請將下方關於64排CT小腸造影檢查的節選完整照抄一遍。

-- 閱讀節選 --
* * * * * * *
1.2.2 64排CT小腸造影檢查 在消化內鏡檢查完24h之后再進行64排CT小腸造影檢查,在檢查前一晚給予導瀉劑,清潔腸道。在檢查前給予等滲甘露醇溶液1000~1500ml,在20~25min之內飲用完畢,然后休息10min,再飲用500~1000ml等滲甘露醇溶液。檢查前10min,肌注山莨菪堿,充分擴張腸腔。然后使用64排螺旋CT對患者實施平掃和動態增強掃描,層厚為5mm、層間距為5mm。掃描范圍為隔頂緣到恥骨聯合下緣,對于疑似肛周膿腫或肛瘺患者,擴大掃描范圍至會陰部。平掃完成后,經肘靜脈團注非離子型對比劑,增強掃描包括動脈期和門脈期。在對比劑注入25~30s后行動脈期掃描,注入65~70s后行門脈期掃描。將掃描所得圖像,經冠狀面和回盲部矢狀位實施多平面重建,觀察腸腔內外、腹腔淋巴結、腸壁、腸系膜脂肪及協助病變腸段定位,采用最大密度投影對腸系膜動脈及末梢小血管情況進行觀察。由2名診斷經驗豐富的放射科醫師對患者的掃描結果進行分析[5]。

1.3 統計學方法

2 結果

2.1 腸道炎性病變的64排CT小腸造影表現特點分析

86例患者中包括22例潰瘍性結腸炎患者和64例克羅恩病患者,經64排CT小腸造影檢查可見,腸道炎性病變患者中最常見的表現為腸壁異常強化,其次為腸壁增厚,而瘺管形成與腹腔膿腫、結腸袋消失等表現則相對較少。且比較潰瘍性結腸炎患者和克羅恩病患者的表現特點來看,腸壁強化和腸壁增厚均是二者的主要表現,比較差異不具有統計學意義P>0.05;但二者在結腸袋消失、腸腔狹窄、腸周脂肪間隙模糊、瘺管形成與腹腔膿腫之間的比較,則具有明顯差異P<0.05,見表。
* * * * * * *
已存材料:
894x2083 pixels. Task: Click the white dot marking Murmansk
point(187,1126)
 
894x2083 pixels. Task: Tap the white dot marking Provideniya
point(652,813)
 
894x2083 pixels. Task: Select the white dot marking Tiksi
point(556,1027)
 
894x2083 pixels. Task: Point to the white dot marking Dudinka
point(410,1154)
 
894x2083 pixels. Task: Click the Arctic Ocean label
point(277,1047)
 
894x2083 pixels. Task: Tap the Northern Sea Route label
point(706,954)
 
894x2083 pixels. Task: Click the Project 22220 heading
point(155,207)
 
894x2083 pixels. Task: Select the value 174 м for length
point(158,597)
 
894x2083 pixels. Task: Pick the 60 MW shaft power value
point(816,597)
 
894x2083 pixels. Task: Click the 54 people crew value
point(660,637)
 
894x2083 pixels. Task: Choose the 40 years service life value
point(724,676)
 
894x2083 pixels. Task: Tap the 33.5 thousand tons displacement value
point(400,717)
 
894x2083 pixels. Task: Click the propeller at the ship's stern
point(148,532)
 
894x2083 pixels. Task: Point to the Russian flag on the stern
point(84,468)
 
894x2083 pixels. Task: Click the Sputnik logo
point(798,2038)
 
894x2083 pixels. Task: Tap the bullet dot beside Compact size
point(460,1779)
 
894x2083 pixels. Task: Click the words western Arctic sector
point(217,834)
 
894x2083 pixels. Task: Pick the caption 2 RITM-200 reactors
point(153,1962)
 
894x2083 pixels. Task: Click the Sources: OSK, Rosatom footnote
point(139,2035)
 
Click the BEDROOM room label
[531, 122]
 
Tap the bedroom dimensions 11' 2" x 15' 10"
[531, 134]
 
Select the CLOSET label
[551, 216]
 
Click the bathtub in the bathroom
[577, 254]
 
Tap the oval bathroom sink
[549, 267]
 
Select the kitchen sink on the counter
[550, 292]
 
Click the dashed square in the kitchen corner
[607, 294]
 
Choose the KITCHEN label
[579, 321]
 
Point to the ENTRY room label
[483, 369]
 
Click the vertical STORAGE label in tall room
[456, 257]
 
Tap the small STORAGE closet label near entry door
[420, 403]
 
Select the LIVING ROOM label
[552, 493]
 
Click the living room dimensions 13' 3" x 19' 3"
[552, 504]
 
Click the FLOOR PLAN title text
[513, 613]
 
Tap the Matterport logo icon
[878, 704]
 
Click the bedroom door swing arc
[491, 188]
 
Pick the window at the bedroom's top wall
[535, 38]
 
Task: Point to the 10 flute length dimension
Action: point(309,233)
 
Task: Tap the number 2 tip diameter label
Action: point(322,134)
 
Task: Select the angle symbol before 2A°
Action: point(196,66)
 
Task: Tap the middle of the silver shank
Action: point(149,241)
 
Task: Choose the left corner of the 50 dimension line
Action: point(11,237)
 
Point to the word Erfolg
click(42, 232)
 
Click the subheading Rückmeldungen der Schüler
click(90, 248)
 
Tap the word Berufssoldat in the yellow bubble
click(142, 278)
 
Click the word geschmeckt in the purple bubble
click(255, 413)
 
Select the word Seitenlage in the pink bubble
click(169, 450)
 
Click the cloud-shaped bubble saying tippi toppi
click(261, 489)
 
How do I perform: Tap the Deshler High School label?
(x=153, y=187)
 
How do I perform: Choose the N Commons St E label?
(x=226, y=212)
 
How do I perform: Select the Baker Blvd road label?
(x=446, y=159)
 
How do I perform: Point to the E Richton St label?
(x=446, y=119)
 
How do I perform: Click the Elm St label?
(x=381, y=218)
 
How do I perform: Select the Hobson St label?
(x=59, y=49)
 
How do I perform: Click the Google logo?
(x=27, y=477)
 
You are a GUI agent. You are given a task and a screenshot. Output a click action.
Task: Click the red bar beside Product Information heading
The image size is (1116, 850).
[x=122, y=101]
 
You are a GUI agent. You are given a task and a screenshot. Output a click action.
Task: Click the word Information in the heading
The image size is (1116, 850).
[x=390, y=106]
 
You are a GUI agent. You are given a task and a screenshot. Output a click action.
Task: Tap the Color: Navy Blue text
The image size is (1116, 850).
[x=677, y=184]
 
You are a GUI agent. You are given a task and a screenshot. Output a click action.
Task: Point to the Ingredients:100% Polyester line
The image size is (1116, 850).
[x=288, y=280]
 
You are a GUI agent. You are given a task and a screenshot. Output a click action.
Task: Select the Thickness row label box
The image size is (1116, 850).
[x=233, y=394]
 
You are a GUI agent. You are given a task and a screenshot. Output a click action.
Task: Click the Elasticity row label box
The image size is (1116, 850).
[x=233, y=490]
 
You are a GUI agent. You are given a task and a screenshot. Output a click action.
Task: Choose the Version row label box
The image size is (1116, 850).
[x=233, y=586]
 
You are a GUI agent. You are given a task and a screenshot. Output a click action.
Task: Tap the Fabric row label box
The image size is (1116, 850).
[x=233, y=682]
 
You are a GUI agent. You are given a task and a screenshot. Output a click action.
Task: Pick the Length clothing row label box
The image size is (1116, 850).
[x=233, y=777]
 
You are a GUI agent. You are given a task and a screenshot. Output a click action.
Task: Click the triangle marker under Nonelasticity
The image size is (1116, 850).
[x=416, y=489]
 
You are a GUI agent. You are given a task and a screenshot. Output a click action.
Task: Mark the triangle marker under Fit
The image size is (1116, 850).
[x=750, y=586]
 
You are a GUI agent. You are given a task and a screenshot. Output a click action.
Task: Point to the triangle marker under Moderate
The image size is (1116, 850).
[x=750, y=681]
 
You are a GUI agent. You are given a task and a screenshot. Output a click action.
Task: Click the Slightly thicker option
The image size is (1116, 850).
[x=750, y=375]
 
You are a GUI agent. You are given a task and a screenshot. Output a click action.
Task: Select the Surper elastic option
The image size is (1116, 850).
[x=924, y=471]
* * * * * * *
-- 參考答案 --
1.2.2 64排CT小腸造影檢查 在消化內鏡檢查完24h之后再進行64排CT小腸造影檢查,在檢查前一晚給予導瀉劑,清潔腸道。在檢查前給予等滲甘露醇溶液1000~1500ml,在20~25min之內飲用完畢,然后休息10min,再飲用500~1000ml等滲甘露醇溶液。檢查前10min,肌注山莨菪堿,充分擴張腸腔。然后使用64排螺旋CT對患者實施平掃和動態增強掃描,層厚為5mm、層間距為5mm。掃描范圍為隔頂緣到恥骨聯合下緣,對于疑似肛周膿腫或肛瘺患者,擴大掃描范圍至會陰部。平掃完成后,經肘靜脈團注非離子型對比劑,增強掃描包括動脈期和門脈期。在對比劑注入25~30s后行動脈期掃描,注入65~70s后行門脈期掃描。將掃描所得圖像,經冠狀面和回盲部矢狀位實施多平面重建,觀察腸腔內外、腹腔淋巴結、腸壁、腸系膜脂肪及協助病變腸段定位,采用最大密度投影對腸系膜動脈及末梢小血管情況進行觀察。由2名診斷經驗豐富的放射科醫師對患者的掃描結果進行分析[5]。

1.3 統計學方法

2 結果

2.1 腸道炎性病變的64排CT小腸造影表現特點分析

86例患者中包括22例潰瘍性結腸炎患者和64例克羅恩病患者,經64排CT小腸造影檢查可見,腸道炎性病變患者中最常見的表現為腸壁異常強化,其次為腸壁增厚,而瘺管形成與腹腔膿腫、結腸袋消失等表現則相對較少。且比較潰瘍性結腸炎患者和克羅恩病患者的表現特點來看,腸壁強化和腸壁增厚均是二者的主要表現,比較差異不具有統計學意義P>0.05;但二者在結腸袋消失、腸腔狹窄、腸周脂肪間隙模糊、瘺管形成與腹腔膿腫之間的比較,則具有明顯差異P<0.05,見表。